Motel Stories

The Debate Society's latest play, The Eaten Heart, is based on Giovanni Boccaccio's The Decameron, in which people fleeing the Black Death tell each other stories. It's sort of like Chaucer's Canterbury Tales, except Boccaccio's storytellers breeze through 100 stories in just 10 days. With Eaten Heart, Hannah Bos and Paul Thureen have conceived a more contemporary Decameron, set in the 1970s, where multiple characters intermingle in and around a highway motel. The two playwrights have taken Boccaccio's initial idea and converted it into a "shared lucid dream" that functions with its own bizarre logic. Bos and Thureen also play all the characters—among them, a magician who unintentionally shorts out a renaissance festival employee's TV, a man in special "invisibility underpants" who stalks the halls for women, and a jealous husband who checks into the room next to his wife and her lover. Even when the story lines don't cross, we often see two stories staged simultaneously in separate rooms.

Most of these stories offer plots with a fulfilling setup, development, and payoff. In the scene where Bos plays a traveling radio minister's wife, for instance, we are cleverly shown that she is unhappy with her husband and her perpetual life on the road. That way, when a short-shorts-wearing pizza guy (Thureen) shows up to deliver her lunch and then decides to go for a swim, we understand why he would make an impression on her, and why she would be willing to go to such bizarre lengths—like ordering a second pizza—to spend more time with him.

In other cases, however, the story lines are not as satisfying. The story of a girl who seems to be in love with a potted plant ends shockingly, but it's for shock value only.

Director Oliver Butler clearly had numerous challenges in mounting this script: two actors playing 15 roles, multiple stories that are not directly connected to each other, and a motel that must double for a lounge club and then triple for a family's dining room. But Butler's expert staging ties all these separate actions and locales together. At the climax of one story line, a motel room's bed is covered in dirt and then abandoned. In the next scene, the maid removes the soiled linens while she talks to the motel repairman. Ultimately, the bed is moved and becomes a dining room table at the end of the play. You can see Butler's skill at work in these stage transformations and neat transitions, which denote both the passage of time and a change of space.

Butler also wisely chose talented designers whose work nicely supplements the energy and complexity of his staging. Amanda Rehbein's scenic design is versatile and meticulous, with the stage consisting of one full "motel room" and two "half-rooms." The rooms are more or less the same with only small, believable differences, but the concept allows Bos, Thureen, and Butler to create some believable illusions, like having one character interact with another "invisible" character who is in the room's unseen half.

Mike Riggs's admirable lighting design is particularly supportive of the script's more dramatic and quirky elements, like a very realistic lightning storm halfway through the play that knocks out the motel's power, or an overhead spotlight that comes up when Bos is playing a lounge singer, indicating a change in both mood and scenery.

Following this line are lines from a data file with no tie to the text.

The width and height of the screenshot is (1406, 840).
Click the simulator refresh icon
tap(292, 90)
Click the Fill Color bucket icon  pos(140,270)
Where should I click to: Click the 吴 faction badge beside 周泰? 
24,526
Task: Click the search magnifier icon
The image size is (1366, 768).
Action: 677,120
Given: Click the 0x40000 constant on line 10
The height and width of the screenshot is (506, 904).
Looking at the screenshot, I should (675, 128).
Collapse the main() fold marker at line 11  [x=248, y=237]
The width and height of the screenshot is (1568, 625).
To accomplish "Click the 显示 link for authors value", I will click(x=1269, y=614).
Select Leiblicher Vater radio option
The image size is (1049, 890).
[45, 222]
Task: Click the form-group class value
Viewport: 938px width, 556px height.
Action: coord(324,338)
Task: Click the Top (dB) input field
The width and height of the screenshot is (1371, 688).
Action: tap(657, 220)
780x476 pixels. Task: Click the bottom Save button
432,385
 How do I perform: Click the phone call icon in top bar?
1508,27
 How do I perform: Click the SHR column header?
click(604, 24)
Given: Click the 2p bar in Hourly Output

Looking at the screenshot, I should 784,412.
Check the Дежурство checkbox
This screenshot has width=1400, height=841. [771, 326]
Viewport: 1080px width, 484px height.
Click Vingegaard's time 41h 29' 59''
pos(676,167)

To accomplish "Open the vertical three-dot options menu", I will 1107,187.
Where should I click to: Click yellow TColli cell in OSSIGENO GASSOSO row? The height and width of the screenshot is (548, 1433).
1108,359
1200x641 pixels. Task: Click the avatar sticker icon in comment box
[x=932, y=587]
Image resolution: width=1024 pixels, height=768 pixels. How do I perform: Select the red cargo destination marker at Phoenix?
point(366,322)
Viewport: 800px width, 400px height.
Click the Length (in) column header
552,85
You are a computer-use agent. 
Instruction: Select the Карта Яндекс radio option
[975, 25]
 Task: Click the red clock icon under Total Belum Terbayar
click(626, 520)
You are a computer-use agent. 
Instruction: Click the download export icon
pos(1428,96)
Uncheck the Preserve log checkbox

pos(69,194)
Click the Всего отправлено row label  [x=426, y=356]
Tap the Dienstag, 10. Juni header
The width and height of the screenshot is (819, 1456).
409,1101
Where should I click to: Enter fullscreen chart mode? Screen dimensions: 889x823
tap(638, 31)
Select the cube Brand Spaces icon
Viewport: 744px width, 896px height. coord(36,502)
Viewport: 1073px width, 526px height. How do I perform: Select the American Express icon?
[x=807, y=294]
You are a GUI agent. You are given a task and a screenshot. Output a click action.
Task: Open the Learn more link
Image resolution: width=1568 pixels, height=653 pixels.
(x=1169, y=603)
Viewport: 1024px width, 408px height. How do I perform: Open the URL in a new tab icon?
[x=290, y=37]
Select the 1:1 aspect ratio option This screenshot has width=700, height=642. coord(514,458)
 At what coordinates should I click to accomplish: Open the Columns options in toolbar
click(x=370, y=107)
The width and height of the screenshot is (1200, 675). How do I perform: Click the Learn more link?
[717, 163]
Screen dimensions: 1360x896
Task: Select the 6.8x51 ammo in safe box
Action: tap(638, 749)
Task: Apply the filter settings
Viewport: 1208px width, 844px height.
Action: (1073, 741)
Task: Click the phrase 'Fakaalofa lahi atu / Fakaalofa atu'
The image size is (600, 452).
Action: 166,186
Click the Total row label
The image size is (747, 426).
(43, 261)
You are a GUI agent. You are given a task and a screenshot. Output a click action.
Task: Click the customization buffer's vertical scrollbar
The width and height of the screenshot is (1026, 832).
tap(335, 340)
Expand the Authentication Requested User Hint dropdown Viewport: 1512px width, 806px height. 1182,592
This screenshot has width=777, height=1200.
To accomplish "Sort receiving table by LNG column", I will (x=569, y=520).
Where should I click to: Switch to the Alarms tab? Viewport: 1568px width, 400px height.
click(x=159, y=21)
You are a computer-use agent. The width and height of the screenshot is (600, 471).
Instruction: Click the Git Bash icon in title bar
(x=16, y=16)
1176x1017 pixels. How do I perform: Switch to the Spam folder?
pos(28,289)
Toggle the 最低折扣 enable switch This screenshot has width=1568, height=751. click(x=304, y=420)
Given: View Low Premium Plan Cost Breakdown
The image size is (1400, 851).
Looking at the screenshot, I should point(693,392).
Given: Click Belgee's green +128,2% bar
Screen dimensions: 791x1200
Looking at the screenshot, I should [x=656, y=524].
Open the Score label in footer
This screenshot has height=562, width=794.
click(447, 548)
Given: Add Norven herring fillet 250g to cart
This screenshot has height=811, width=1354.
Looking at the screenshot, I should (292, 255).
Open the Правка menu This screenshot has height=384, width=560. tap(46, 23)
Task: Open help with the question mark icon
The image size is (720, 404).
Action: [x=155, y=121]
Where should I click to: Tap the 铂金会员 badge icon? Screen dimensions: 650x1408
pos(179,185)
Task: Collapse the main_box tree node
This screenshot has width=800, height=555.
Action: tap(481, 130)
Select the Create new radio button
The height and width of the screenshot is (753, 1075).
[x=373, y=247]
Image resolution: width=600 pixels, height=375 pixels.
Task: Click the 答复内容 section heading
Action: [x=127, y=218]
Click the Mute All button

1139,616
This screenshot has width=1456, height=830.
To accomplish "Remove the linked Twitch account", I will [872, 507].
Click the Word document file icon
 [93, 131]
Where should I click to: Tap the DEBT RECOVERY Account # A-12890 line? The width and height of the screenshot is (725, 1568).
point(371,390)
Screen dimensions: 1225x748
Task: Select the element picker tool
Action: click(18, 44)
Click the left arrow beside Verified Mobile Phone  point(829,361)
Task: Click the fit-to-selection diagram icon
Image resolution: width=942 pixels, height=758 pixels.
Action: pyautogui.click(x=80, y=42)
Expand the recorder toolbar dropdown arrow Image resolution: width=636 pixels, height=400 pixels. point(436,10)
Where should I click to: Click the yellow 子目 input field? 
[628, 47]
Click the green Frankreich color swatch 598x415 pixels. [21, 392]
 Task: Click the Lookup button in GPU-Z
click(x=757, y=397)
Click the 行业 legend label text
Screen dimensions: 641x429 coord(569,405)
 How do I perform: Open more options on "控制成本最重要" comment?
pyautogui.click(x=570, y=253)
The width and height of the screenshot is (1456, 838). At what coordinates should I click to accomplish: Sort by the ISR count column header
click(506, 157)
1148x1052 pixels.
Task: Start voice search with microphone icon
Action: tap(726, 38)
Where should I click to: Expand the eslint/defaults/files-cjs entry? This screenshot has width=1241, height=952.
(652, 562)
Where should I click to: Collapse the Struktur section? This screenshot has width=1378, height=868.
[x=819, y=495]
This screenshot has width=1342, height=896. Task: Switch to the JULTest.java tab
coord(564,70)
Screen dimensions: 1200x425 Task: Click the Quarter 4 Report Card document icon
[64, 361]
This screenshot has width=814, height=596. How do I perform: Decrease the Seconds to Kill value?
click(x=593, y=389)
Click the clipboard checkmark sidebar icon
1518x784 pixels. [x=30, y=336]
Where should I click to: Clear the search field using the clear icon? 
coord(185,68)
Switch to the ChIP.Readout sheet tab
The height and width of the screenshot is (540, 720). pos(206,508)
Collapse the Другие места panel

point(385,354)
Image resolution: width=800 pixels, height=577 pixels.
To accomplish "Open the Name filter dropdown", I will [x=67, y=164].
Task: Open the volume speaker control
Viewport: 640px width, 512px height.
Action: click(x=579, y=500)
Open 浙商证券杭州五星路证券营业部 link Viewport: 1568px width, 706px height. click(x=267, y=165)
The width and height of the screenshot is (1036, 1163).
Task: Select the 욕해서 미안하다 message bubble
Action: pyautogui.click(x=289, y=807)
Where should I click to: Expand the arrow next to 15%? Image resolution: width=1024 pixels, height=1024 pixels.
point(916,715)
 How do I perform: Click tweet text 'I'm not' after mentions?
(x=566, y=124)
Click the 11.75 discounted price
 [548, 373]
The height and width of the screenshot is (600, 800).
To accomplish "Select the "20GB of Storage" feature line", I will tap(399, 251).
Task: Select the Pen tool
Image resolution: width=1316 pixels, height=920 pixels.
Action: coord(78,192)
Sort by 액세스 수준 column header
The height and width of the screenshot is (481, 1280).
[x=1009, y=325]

Costume designer Sydney Maresca and sound designer Nathan Leigh deserve commendation as well. With only two performers, Maresca's costumes are crucial in making the characters immediately distinguishable from each other. Thureen's magic bikini briefs, in particular, are hysterical and perfect. Maresca also uses wigs to distinguish the characters: even when Bos is out of her Renaissance-fair outfit, we recognize the character by the large braid in her hair. Leigh's vivid sound design completes the production, with peppy background music on the radio, fake period commercials on the TV, and the sounds of distant characters swimming in the motel's pool.

Bos and Thureen's performances are wide-ranging and always entertaining. In the pizza guy scene, they show they can be goofy yet genuine, and the result is very sweet. In a final scene at a dinner table, they play their characters' humdrum marriage completely naturally. At first, their understatement seems comical and baffling—we wonder how long we can watch these two make superficial small talk over their meal. But as the scene progresses and we learn the truth behind this quiet little dinner, amusement turns to horror. Given the revelation at the end, Bos and Thureen's subdued performance here is chilling.

Although The Eaten Heart is a well-acted play of significant depth, it is the surface aesthetics—the slick staging and the flawless production design—that elevate it above other Off Off Broadway productions. This is the second play, after last year's mesmerizing Snow Hen, in the Debate Society's trilogy based on literature about the Black Death. After two splendid productions of fascinating new plays, I'm eager to see what this company comes up with next.